I tried several different marketing channels. Here’s a list and some commentary on how each channel worked in terms of traffic and sales.  My main goal was to drive traffic to my leanpub book page, where purchase was only a click away.

  • I published a blog post about the book and put an embedded ‘buy now’ link on my blog sidebar. I also did some follow up posts about Cordova CLI, including one about accessing more info from hooks in later version of Cordova and running multiple version of Cordova. Hard to tell if the additional content helped, but I had quite a few sales referred from my domain.
  • I set up a Google alert for ‘cordova CLI’ to see if there was anyplace I could reply and help people with questions while linking to my book page.
  • Monitored and answered Stackoverflow questions about Cordova and Cordova CLI–these typically also figured prominently in the Google alert. SO was the third highest referrer to my leanpub book page.
  • Google adwords: this didn’t work so well. I had 7K impressions and a 0.52% CTR but no conversions. I ran the campaign for about two months, but most of the keywords were pretty obscure.
  • Guest posts at on topic blogs: this worked great. I posted two different posts–Three hooks your Cordova/Phonegap application needs and Phonegap makes mobile app development more accessible. The more aligned the blog post was with the audience of the blog, the better the conversion. I also engaged in the comments section as well.
  • Emails to tech influencers (often with a coupon for a free or reduced price book). This was both marketing and a ‘thank you’ to all the people who either help out with Cordova, or who I have read for years and just wanted to thank (ahem, Matt Raible). It did result in some tweets. Thanks to Jason Grigsby, Brian Leroux and Holly Schinsky
  • Posting on the phonegap google group about the book, with a coupon. This didn’t drive that many visits, but the ones who did converted very well (>25%).
  • Posting on the phonegap google group answering general questions with a link in my signature. This drove some traffic and lead to one conversion. It didn’t scale very well, as when I stopped answering questions, the traffic fell to zero quickly.
  • Emails to members of the phonegap developer directory. I ended up sending out about 50 of these (both myself and hiring someone from Odesk). Surprisingly, I didn’t see any sales from these emails, which were admittedly “cold calls”.
  • Posted to hackernews. No discussion, but a non trivial number of visits.

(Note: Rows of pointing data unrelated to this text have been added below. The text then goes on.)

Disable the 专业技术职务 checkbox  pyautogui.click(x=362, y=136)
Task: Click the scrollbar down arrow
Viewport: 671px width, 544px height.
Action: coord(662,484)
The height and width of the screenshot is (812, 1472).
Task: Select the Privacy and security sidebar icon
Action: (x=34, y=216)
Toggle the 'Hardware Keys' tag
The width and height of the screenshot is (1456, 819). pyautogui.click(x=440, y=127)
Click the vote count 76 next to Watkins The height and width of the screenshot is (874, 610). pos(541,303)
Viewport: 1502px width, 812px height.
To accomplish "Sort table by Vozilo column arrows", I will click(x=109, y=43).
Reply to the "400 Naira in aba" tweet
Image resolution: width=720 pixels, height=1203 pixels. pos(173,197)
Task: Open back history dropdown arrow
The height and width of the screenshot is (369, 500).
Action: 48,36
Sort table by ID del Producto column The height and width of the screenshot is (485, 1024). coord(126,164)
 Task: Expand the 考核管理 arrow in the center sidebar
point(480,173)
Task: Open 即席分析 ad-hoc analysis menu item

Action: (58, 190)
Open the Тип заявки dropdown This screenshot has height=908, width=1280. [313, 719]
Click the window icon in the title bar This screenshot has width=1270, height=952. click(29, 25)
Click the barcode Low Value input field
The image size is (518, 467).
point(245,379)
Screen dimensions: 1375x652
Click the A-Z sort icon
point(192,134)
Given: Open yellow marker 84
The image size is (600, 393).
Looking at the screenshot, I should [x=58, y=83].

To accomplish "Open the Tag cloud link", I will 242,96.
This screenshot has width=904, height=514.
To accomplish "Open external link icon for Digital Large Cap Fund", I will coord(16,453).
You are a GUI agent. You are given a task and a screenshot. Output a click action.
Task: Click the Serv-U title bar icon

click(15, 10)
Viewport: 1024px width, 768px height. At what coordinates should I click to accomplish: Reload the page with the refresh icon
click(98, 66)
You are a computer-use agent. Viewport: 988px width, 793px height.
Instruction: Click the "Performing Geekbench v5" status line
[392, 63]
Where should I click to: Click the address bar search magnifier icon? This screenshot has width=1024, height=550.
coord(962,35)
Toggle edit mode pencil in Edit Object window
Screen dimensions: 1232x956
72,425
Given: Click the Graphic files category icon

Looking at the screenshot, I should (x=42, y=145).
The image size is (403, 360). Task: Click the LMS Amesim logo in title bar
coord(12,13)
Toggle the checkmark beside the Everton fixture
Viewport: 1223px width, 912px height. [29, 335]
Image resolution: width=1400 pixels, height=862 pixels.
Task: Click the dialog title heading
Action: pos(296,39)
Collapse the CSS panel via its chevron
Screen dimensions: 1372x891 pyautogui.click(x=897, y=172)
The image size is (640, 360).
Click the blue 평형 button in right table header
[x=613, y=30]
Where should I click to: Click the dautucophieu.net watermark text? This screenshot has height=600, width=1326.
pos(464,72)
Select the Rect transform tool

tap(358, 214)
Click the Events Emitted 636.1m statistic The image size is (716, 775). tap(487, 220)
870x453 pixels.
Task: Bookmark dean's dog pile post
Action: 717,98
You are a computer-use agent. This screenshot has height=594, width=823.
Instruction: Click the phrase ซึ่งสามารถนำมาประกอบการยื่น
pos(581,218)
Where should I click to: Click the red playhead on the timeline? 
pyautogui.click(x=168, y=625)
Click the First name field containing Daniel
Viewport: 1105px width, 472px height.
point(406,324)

Here are some things I should have done, or should have done sooner:

  • Set up a custom domain, like this person did.
  • Build a useful email list.  I actually have one, but it’s hard to find out how to subscribe.  Oh, and post to said list.
  • Written and flogged a talk about Cordova. There are probably two or three meetups in the Denver or Boulder area that would have been happy to have me talk, and I expect I would have sold some books through that venue.
  • Added the book to Amazon and Barnes and Noble. I just did that (links to Amazon, Barnes & Noble). Leanpub makes it silly simple to do this, however the royalty hit you take for the distribution is high.
  • Written more articles and pitched them to online magazines. In fact, I should have, when writing the book, queued up 3-5 articles to pitch to publish on launch day.
  • Emailed my readers via leanpub and asked how I could help them (I did this, belatedly).
  • Kept the book up to date. (I still may review, expand and update the book, because it is still a topic that interests me (and there is interesting stuff happening with Cordova, like Ionic and Google Glass support.)

I missed some of these marketing opportunities because my life just got too busy. Others because we stopped using Cordova at my day job, which meant I had less interest in keeping up with Cordova in general. And that, in turn, made it hard to keep up with marketing effort.

The final piece of advice I would share about marketing an ebook is that it is a long game. I realized that even a book on a topic so short lived as a Cordova book–it covers 2.9, 3.0 and 3.1, and the current version is 3.5–there are still ‘long tail’ effects. I make sales now, almost a year after first release.